- VCD cover
- Directed by: Murugesh
- Screenplay by: Murugesh
- Story by: Praveen Kanth
- Based on: Jodi (Tamil)
- Produced by: Sonali Nikhil Sunanda Murali Manohar
- Starring: Dhyan Sharmila Mandre Anant Nag
- Cinematography: M. M. Rangaswamy Ian Howes
- Edited by: V. T. Vijayan
- Music by: Songs: A. R. Rahman (Compositions reused from Jodi) Background score: Sabesh–Murali
- Production company: Metro Film Corporation Ltd
- Release date: 23 February 2007;
- Running time: 146 minutes
- Country: India
- Language: Kannada

= Sajni (film) =

Sajni, (also spelled as Sajani or Sajini), is a 2007 Indian Kannada-language film directed by Murugesh. The film stars Dhyan, Sharmila Mandre and Anant Nag in lead roles. lead actress Sharmila Mandre makes her Kannada debut through this film. The film is produced by Sonali Nikhil and Sunanda Murali Manohar. The film is the Kannada remake of
Tamil film Jodi which was released in 1999. For the first time in Kannada cinema, the film featured a soundtrack composed by A. R. Rahman with all compositions re-used from Rahman's Tamil film Jodi which in turn had re-used some of the tracks from Rahman's Hindi movie Doli Saja Ke Rakhna.
The film was released statewide on 23 February 2007.

== Soundtrack ==

The official soundtrack contains seven songs re-used from A. R. Rahman's Jodi soundtrack, which itself reused five of its songs from his earlier Bollywood film Doli Saja Ke Rakhna.
The background score of the film was composed by Sabesh–Murali due to Rahman's unavailability.

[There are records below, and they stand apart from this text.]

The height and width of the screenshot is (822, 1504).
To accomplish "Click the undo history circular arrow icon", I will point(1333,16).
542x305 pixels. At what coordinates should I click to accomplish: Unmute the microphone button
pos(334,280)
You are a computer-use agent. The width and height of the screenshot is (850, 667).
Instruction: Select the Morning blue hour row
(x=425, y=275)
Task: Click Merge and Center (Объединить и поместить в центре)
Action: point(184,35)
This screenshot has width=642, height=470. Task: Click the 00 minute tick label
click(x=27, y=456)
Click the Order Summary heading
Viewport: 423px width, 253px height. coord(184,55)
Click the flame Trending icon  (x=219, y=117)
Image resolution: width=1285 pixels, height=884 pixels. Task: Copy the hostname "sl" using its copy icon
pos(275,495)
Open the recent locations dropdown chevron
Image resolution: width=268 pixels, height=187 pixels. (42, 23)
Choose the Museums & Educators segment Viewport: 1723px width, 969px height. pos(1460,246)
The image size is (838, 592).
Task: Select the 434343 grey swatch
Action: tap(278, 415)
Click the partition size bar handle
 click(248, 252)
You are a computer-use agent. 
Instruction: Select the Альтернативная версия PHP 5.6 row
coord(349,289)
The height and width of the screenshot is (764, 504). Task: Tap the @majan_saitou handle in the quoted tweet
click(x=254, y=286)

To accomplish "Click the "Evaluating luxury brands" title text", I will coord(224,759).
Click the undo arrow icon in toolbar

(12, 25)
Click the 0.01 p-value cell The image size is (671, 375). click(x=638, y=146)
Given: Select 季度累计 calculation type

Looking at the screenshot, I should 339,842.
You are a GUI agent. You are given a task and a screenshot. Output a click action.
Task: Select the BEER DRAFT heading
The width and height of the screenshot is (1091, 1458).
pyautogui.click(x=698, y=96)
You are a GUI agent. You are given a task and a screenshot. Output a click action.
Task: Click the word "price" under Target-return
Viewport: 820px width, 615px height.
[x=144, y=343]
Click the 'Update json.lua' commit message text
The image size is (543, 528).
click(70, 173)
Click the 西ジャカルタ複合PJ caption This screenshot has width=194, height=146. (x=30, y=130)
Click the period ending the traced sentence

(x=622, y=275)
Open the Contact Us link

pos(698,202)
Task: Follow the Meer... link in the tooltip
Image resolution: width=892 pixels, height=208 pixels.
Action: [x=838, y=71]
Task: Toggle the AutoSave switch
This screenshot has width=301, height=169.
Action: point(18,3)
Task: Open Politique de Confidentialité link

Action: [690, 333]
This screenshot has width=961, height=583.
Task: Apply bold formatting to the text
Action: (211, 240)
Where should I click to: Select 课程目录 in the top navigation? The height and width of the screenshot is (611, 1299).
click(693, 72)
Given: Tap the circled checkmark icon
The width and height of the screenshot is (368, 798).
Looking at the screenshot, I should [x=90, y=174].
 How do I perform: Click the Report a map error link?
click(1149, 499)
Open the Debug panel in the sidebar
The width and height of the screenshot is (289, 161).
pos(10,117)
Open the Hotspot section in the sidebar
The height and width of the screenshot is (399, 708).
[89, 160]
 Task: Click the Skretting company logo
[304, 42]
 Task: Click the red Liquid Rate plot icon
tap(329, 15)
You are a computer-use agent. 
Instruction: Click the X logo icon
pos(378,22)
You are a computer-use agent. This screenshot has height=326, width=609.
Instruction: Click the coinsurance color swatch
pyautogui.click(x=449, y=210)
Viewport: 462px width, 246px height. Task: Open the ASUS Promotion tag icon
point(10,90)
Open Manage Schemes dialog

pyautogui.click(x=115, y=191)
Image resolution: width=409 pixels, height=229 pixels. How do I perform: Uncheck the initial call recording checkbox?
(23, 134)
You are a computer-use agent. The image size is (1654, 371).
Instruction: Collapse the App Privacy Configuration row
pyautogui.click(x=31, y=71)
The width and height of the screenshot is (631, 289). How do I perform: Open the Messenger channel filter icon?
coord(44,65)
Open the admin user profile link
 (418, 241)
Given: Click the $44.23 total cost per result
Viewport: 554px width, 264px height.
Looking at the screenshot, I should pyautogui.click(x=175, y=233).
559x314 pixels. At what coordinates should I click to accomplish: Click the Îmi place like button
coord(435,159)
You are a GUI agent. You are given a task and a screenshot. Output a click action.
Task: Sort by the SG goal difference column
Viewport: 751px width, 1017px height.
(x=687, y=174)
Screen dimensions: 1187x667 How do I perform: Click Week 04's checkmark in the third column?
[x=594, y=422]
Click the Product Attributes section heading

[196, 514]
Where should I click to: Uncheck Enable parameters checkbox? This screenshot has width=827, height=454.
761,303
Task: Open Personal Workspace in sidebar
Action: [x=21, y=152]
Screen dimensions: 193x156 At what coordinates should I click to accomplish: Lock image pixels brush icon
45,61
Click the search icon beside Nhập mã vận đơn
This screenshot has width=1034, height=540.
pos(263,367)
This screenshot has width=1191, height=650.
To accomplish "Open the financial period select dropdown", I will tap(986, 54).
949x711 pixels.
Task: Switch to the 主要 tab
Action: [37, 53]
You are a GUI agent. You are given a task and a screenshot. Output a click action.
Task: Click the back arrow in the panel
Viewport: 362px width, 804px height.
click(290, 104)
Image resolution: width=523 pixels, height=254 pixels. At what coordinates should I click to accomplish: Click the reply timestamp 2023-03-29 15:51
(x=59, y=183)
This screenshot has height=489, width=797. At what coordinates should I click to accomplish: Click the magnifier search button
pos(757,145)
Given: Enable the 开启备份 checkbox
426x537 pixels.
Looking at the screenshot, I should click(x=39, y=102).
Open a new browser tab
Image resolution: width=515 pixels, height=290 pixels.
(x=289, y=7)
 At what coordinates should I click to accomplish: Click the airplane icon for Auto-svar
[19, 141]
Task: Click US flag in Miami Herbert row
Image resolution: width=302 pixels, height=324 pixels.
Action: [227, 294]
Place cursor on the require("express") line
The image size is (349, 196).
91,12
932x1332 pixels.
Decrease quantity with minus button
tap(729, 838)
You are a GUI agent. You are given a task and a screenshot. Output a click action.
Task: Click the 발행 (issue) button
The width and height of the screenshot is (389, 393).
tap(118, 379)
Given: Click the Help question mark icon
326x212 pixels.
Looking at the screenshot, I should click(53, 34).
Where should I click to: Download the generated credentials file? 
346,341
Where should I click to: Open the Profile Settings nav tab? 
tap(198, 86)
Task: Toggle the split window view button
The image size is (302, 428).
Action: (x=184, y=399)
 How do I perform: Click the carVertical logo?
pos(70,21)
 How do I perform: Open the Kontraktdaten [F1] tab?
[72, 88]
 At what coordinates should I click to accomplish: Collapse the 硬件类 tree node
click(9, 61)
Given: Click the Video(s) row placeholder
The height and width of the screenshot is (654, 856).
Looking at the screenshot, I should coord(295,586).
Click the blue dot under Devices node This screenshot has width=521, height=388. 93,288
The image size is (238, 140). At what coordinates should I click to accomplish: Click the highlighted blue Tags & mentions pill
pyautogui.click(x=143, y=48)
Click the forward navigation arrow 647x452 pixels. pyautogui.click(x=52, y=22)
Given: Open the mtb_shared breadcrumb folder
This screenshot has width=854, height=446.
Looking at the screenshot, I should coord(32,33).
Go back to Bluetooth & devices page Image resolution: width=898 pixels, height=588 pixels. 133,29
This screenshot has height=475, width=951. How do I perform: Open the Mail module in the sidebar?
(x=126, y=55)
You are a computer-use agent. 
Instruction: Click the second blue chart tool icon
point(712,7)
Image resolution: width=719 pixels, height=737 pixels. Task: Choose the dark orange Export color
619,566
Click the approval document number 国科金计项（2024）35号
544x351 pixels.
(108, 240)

| No. | Title | Lyrics | Singer(s) | Length |
|---|---|---|---|---|
| 1. | "Chandramukhiye" | Kaviraj | Naresh Iyer, Madhushree, Roop Kumar Rathod | 6:32 |
| 2. | "Lovely London" | Belluru Ramamoorthy | Shweta Mohan | 4:53 |
| 3. | "Turu Tunthuru" | Kaviraj | Shreya Ghoshal | 4:09 |
| 4. | "Ondu Sulladaru" | J.M. Prahlad | Srinivas, Sujatha Mohan | 5:57 |
| 5. | "Jaana O Jaana" | V. Manohar | Srinivas | 5:57 |
| 6. | "Ondu Sulladaru" (Solo) | J.M. Prahlad | Srinivas | 5:57 |
| 7. | "Chandramukhiye" (Instrumental) |  |  | 6:28 |
| Total length: |  |  |  | 39:44 |

== Reception ==
R. G. Vijayasarathy of IANS wrote, "Sajini is good in its second half. It is a family entertainer which could be seen once". A critic from Rediff.com gave the film 2 out of 5, writing "Though Sajini has all the ingredients of a good family entertainer, it doesn't rise above mediocrity." Sify wrote "This remake of the Tamil film 'Jodi' is interesting because of its content, performance of lead actors, super songs by A.R.Rehman and pleasing cinematography".